I tried to take some employees out of bargaining during the Hickel Administration and won before the Alaska Labor Relations Agency. Law stalled and sandbagged on the way to court, let the venue get changed from Juneau to Ketchikan away from prying eyes, and then managed to conveniently lose the case. Then the Knowles Administration sold the appeal to the unions.
I firmly believe the Department of Law cannot be trusted to defend the Administration or the State’s interests in such a dispute.
Art Chance is a retired Director of Labor Relations for the State of Alaska, formerly of Juneau and now living in Anchorage. He is the author of the book, “Red on Blue, Establishing a Republican Governance,” available at Amazon.
What bloviating BS!
Just another insignificant old white man trying to sell a book.
Obviously, Debra Hill is severely prejudiced against older, white males. She feels threatened by them on many counts, but primarily, because Art thinks constructively and writes cogently. Debra Hill’s one sentence shows her depth and skill-set. A true minimalist.
On another note, the law school grads who go on to government careers usually make the worst attorneys (with the exception of well-trained prosecutors). Asst. AG’s who move on to Superior Court judgeships usually make the worst judges. They might be nice individuals, but their critical thinking skills and legal interpretation skills are sadly below par.
Finally, I love Art’s breadth of knowledge about state government and the bureaucratic politics being played out behind the scenes in Alaska. His experience is invaluable, just as a color commentator would discuss in an NFL game.

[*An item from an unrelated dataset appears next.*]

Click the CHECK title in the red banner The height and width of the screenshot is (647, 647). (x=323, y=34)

As for resignations: when Clinton took office in 1993, the first thing he and HRC did was to replace all 96 US District Attorneys. Most of them Democrats, if not all. Republicans would be chastised to kingdom come if they did that.
Thank you for the kind words! I’ll defend the AAGs a bit. There are basically three kinds: one group, the largest, is a government lawyer because s/he would starve to death in private practice, the second is the good lawyer who doesn’t have the desire or temperament to hustle clients and hours for a private firm and will take the lesser money for the more stable life, and the third may or may not be a good lawyer but is driven by ideological zeal, mostly leftist ideology, to change the World.

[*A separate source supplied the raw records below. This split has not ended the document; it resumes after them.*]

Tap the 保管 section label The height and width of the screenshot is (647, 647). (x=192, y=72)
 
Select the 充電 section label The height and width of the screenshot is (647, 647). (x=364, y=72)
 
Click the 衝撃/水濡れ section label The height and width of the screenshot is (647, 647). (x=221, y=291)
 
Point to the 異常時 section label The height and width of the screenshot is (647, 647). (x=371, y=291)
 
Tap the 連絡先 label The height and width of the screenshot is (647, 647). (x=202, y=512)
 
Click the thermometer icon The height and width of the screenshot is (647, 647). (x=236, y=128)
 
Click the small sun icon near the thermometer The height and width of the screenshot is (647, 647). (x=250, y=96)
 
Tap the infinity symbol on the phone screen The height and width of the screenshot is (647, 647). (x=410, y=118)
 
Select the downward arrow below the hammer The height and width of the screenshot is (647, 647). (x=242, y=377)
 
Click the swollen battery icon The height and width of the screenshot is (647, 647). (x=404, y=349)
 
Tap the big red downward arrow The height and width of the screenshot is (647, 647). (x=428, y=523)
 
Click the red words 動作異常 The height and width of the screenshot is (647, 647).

ASEA only serves one purpose. Money! More members, more money. With the Supreme Court decision messing up forced employee payment to the union, they must be losing some members. Expansion is about their only game left. Who in their right mind would give their money to en entity that offers nothing except “bargaining” and your not required anymore to pay for it?
Public Sector Unions = Marxism. They should be banned constitutionally, as they create a Government that solely exists to protect these Apparatchiks within the government and not the rights and freedoms of the citizens at large. In short its this Public Sector Union tyranny that is keeping Alaskans hostage to huge spending deficits and the theft of the Permanent Fund which was a trade off for the loss of mineral rights by private property owners.

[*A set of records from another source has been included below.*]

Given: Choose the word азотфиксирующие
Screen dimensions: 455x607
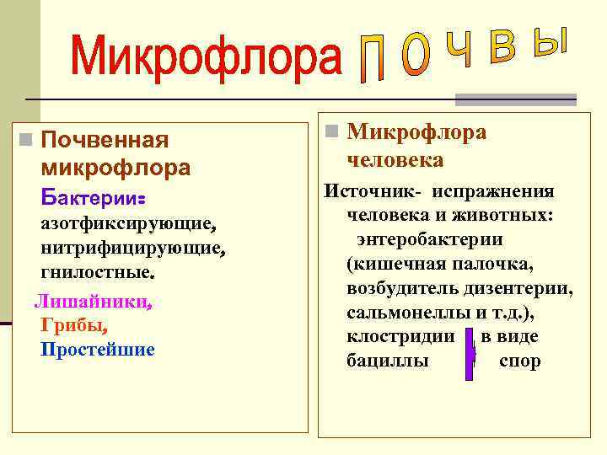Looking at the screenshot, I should tap(128, 226).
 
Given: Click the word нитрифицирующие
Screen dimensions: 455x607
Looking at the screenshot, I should tap(132, 249).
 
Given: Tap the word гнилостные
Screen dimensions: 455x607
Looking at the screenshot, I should tap(97, 273).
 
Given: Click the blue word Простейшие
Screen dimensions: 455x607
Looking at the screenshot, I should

Former Governor Walker made it impossible for sate employees to opt out of the unions after the Janus decision. I haven’t seen anything come out of the Dunleavy administration reversing Walker’s policy as of yet but I would sure like to!
Mongo, you are so right, but one additional note: the members of private sector unions carry the load and in many instances are the truly skilled backbone of American production. It’s the labor union BOSSES who corruptly steal, rob, lie, cheat, and behave like Marxists and little Hitlers within their own organizations. And the government that is supposed to control and prosecute the heads of these unions (DOL), turns their blind eye, and often aides and abets the union bosses. Why do you suppose that is?
Most likely reasons:
1. The top officials at the US Department of Labor are comprised of former union bosses.
2. The unions provide under-the-table pay-offs to top DOL officials to remain quiet and quash legitimate complaints by union members who file complaints to the DOL.